◆ EXERCISE PASSAGE ◆
──────────────────────────────
An ambitious effort to replicate 100 research findings in psychology ended last week — and the data look worrying. Results posted online on 24 April, which have not yet been peer-reviewed, suggest that key findings from only 39 of the published studies could be reproduced.

But the situation is more nuanced than the top-line numbers suggest (See graphic, 'Reliability test'). Of the 61 non-replicated studies, scientists classed 24 as producing findings at least “moderately similar” to those of the original experiments, even though they did not meet pre-established criteria, such as statistical significance, that would count as a successful replication.

The results should convince everyone that psychology has a replicability problem, says Hal Pashler, a cognitive psychologist at the University of California, San Diego, and an author of one of the papers whose findings were successfully repeated. “A lot of working scientists assume that if it’s published, it’s right,” he says. “This makes it hard to dismiss that there are still a lot of false positives in the literature.”

But Daniele Fanelli, who studies bias and scientific misconduct at Stanford University in California, says the results suggest that the reproducibility of findings in psychology does not necessarily lag behind that in other sciences. There is plenty of room for improvement, he adds, but earlier studies have suggested that reproducibility rates in cancer biology and drug discovery could be even lower1,2. “From my expectations, these are not bad at all,” Fanelli says. “Though I have spoken to psychologists who are quite disappointed.”

Collaborative checking

The project, known as the “Reproducibility Project: Psychology”, is the largest of a wave of collaborative attempts to replicate previously published work, following reports of fraud and faulty statistical analysis as well as heated arguments about whether classic psychology studies were robust. One such effort, the ‘Many Labs’ project, successfully reproduced the findings of 10 of 13 well-known studies3.

In the latest attempt, launched in 2011, more than 250 scientists around the world tried to reproduce key findings from a sample of articles published in 2008 in three leading psychology journals. Fanelli says that no other project has attempted such a systematic assessment. “It’s the best data you can have on reproducibility in psychology.”

The replication teams followed a highly structured protocol in which experiments, statistical tests, study sizes and replication criteria were set before the study began4. The project was led by the Center for Open Science in Charlottesville, Virginia, which made all protocols openly available online, along with the results of each study as they came in. On 24 April, it posted an aggregated spreadsheet of the final conclusions.
──────────────────────────────
◆ THE PROBLEM ◆
Translate this sentence from the passage on replicating psychology studies into Spanish: "In the latest attempt, launched in 2011, more than 250 scientists around the world tried to reproduce key findings from a sample of articles published in 2008 in three leading psychology journals."

◆ DATA EXTRACT ◆
──────────────────────────────
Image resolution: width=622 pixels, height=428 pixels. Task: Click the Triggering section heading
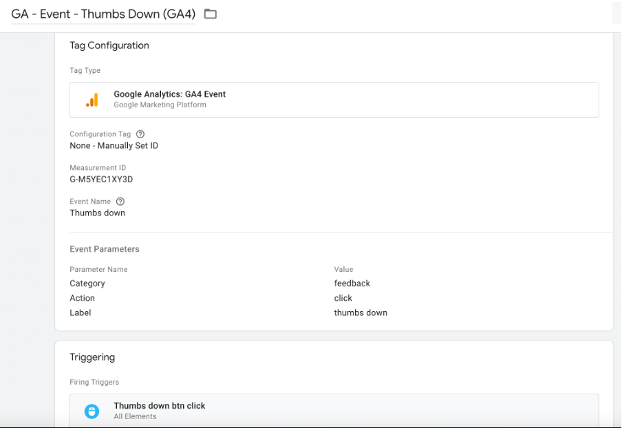(92, 357)
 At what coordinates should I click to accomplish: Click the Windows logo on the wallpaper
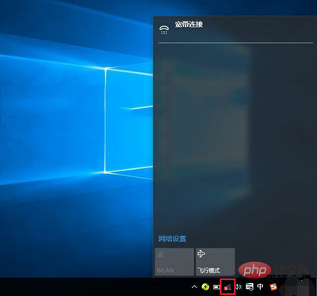[x=128, y=120]
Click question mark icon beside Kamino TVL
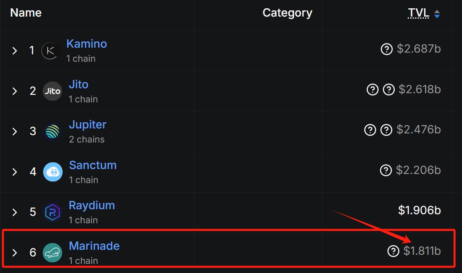 (x=387, y=49)
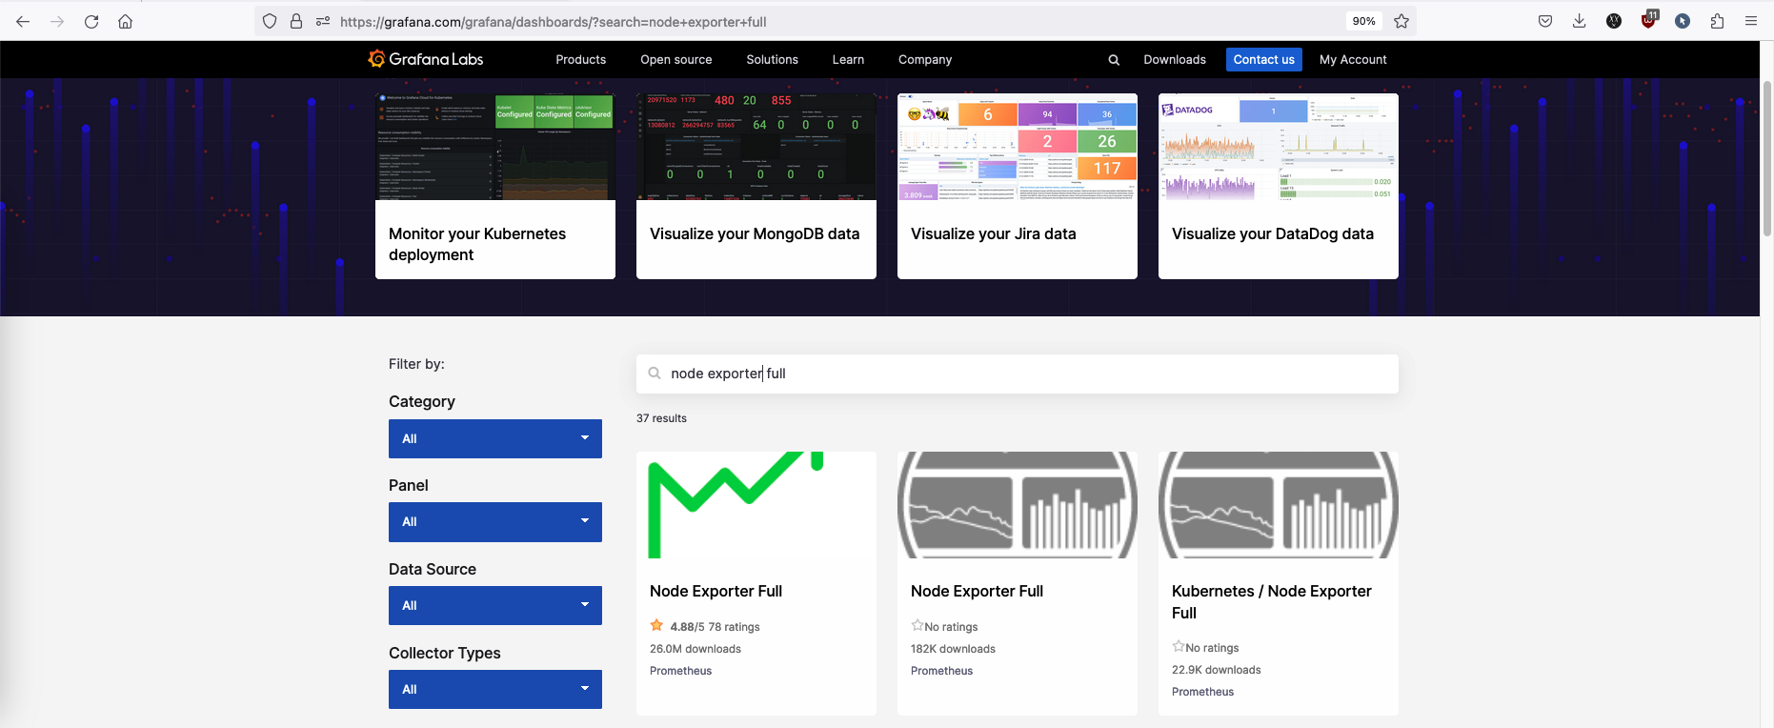Open the Products menu
Viewport: 1774px width, 728px height.
(x=580, y=59)
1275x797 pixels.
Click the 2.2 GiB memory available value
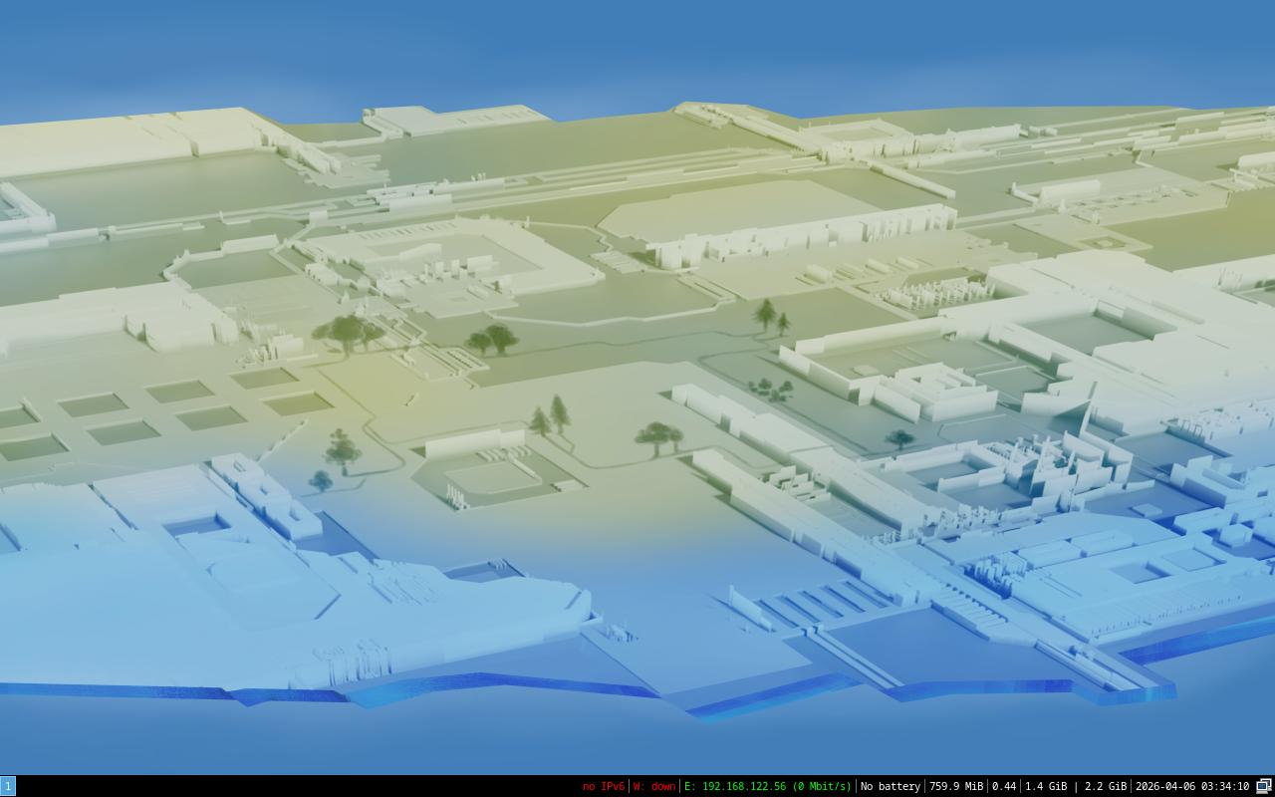1105,786
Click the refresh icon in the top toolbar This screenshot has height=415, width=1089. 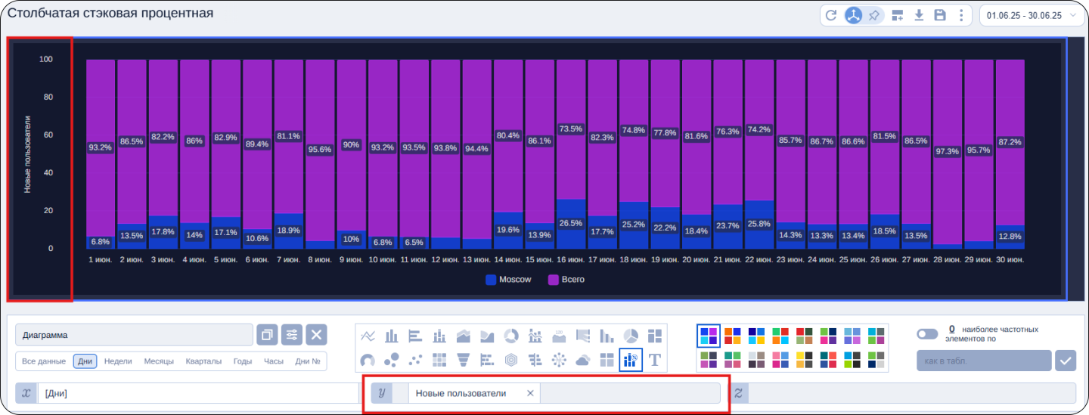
──────────────────────────────
◆ ANSWER SPACE ◆
En el intento más reciente, iniciado en 2011, más de 250 científicos de todo el mundo trataron de reproducir resultados clave de una muestra de artículos publicados en 2008 en tres destacadas revistas de psicología.